İçimdeki korkuyla bir adım atıp beline sarıldım. Bugün ne hayallerle çıktığım yemek, zehir olmuştu! Gözlerimi yumup kokusunu içine çektim. İçim rahatlarken, omzumda hissettiğim elle belini serbest bırakıp geri çekildim.
“Aileni koruyacağına eminim ama lütfen, öfkenin senden önce yürümesine izin verme.”
Elini cebine götürüp eski model bir telefon çıkardı. Elimi eline alıp telefonu elime bıraktı.
“Bir şey olursa, buradan haber et!”
Başımı salladım. Bana yaklaşıp “Dönene kadar İnci’ye dikkat et!” dedi.
“Merak etme!”
Yanımdan çekip gidince arkasında hüzünle baktım.
“Kim yaptıysa inşallah hemen yakalarsın!”
Buna inanmak istiyordum. Kağan Emir’i kaybetmeyi göze alamazdım! Üst kata çıkmak için merdivenlere yürüdüm. Odaya geldiğimde yatağın kenarına oturup, İnci’nin masum yüzüne dokundum.
“Dayın gitti ama dönecek.”
Eğilip yüzüne öpücük bıraktım. İçimdeki korkuyla yanına kıvranıp rahatlamak için yüzüne baktım.
★★○★★
#Ceylin
Gözümü açtığımda hastanedeydim. Olanlar gözümün önüne gelince Suat ve Ekrem’in durumunu merak etmiştim. Odadan çıktığımdaysa kapıda gördüğüm polis memurlarına durumu sorsam da bilgi alamamıştım. Biri doktor çağırıp Yunus Emre Başkomisere haber vermek için gitti. Diğeri de içerde beklememi söylemişti.
Odaya önce doktor gelip, birkaç soru sorduktan sonra başıma darbe alıp almadığımı sordu. Sadece Ekrem’in beni korumak için başımı yere doğru bastırdığını söyledim. Doktor, başımı incelemek için gerekli görüntülerimin yapıldığını söyleyip elindeki fenerle gözlerime dikkatlice baktı.
“Herhangi bir baş dönmesi, bulanık görme ya da mide bulantısı hissediyor musunuz?”
Kafamı hafifçe hayır anlamında salladım.
“Hayır, sadece biraz baş ağrısı var ama çok ciddi değil.”
Doktor “Bu iyiye işaret.” diyerek odadaki sessizliği bozdu.
Gülümsedim. Doktor elindeki kâğıda bakıp ardından kâğıdı hemşireye uzattı.
“Daha önce başınızla ilgili ciddi bir ameliyat geçirdiğiniz için birkaç test daha yapılacak.”
Kafamı tamam anlamında salladığımda “Bu geceyi de gözlem altında geçirmenizi tavsiye ediyorum. Darbenin etkileri her zaman hemen anlaşılmayabilir.” diye sözünü devam ettirip sustu.
“Anladım Cenk Bey.”
Kafasını sallayıp geçmiş olsun dileklerini dileğinde “Bir şey sorabilir miyim?” dedim.
“Buyurun.”
“Benimle beraber gelen iki kişi daha vardı: Suat ve Ekrem. Onlar neredeler?”
“Ekrem Bey yoğun bakımında, Suat Bey’de normal odaya alındı.”
Ekrem yoğun bakımda mı? Neden ki?
“Durumu ağır mı?”
“Gerekli bilgilendirmeyi sonra yapacağız. Şimdi sizinle ilgilenelim.”

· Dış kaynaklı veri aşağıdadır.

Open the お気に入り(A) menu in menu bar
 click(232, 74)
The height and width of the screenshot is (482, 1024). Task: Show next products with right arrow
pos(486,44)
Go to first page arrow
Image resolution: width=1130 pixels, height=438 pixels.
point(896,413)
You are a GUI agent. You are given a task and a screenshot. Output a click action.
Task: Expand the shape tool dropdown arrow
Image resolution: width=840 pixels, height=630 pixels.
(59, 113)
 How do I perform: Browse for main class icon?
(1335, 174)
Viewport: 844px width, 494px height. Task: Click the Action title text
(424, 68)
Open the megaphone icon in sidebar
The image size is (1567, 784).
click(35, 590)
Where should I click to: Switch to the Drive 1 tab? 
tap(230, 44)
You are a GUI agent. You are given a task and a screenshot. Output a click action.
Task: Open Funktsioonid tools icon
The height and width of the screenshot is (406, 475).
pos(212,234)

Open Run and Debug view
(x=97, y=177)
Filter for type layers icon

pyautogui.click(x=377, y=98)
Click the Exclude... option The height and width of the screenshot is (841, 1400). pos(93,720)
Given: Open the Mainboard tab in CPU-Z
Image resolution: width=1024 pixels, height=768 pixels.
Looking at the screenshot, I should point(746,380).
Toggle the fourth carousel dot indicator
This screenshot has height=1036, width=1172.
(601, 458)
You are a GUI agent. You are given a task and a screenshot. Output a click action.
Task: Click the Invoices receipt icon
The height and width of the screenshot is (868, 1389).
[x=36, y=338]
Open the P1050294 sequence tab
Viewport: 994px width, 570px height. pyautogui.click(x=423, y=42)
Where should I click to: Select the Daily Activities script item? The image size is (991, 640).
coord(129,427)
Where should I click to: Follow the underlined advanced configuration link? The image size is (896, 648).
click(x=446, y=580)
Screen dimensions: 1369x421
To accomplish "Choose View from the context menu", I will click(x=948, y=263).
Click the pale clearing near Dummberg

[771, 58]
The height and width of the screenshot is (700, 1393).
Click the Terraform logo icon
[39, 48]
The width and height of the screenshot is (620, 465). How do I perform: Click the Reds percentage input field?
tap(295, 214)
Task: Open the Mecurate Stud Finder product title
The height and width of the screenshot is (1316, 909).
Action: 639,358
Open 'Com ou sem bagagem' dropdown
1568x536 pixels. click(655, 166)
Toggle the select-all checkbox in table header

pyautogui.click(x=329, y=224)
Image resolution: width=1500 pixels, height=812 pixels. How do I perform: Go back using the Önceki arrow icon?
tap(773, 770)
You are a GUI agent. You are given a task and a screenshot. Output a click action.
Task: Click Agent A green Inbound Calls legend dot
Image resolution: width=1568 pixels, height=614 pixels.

Durumu ağır! Ağır olmasa Suat gibi normal odaya alınırdı ama alınmadı. Gözümün önüne arabadaki anlar gelince gözlerim doldu.
“Beni korumak için!..”
Gözyaşım yanağımdan akarken Cenk Bey “Ceylin Hanım sakin olmalısınız!” diye uyardı.
Ağlamamaya çalışsam da olmuyordu. Benim yüzümden birinin zarar görmesini istemiyordum. Beni korumak için kendini koruyamadı! Açılan kapıyla bir umut başımı çevirdiğimde karşımda Yunus Emre Başkomiseri gördüm. Bana doğru gelip, bir bana bir de doktora baktı. Gözlerini doktora dikip “Kötü bir şey mi var?” diye sertçe sordu.
“Hayır başkomiserim, Ceylin Hanım kendisiyle beraber gelen arkadaşlarını merak ediyor.”
Geri bana döndüğünde “Durumlarını öğrenmek istiyorum.” dedim.
Yunus Emre Başkomiser, Cenk Bey’e bakıp “Sizli bir şey kaldı mı?” diye sordu.
“Hayır başkomiserim, sadece birkaç test yapılacak ama onları siz ifade aldıktan sonrada yapılabilir.”
“Hayır, önce testler yapılsın sonra ifadesini alırım.”
Cenk Bey başını sallayıp hemşireye haber edeceğini söyleyerek odadan çıktı. Yunus Emre Başkomiserle bir başıma kaldığımda bir umut “İkisinin durumu iyi değil mi?” diye merakla sordum.
Gözlerime bakıp elini kaldırdı ve yüzüme değdirdi. Gözyaşımı silip “Ağlama!” dedi.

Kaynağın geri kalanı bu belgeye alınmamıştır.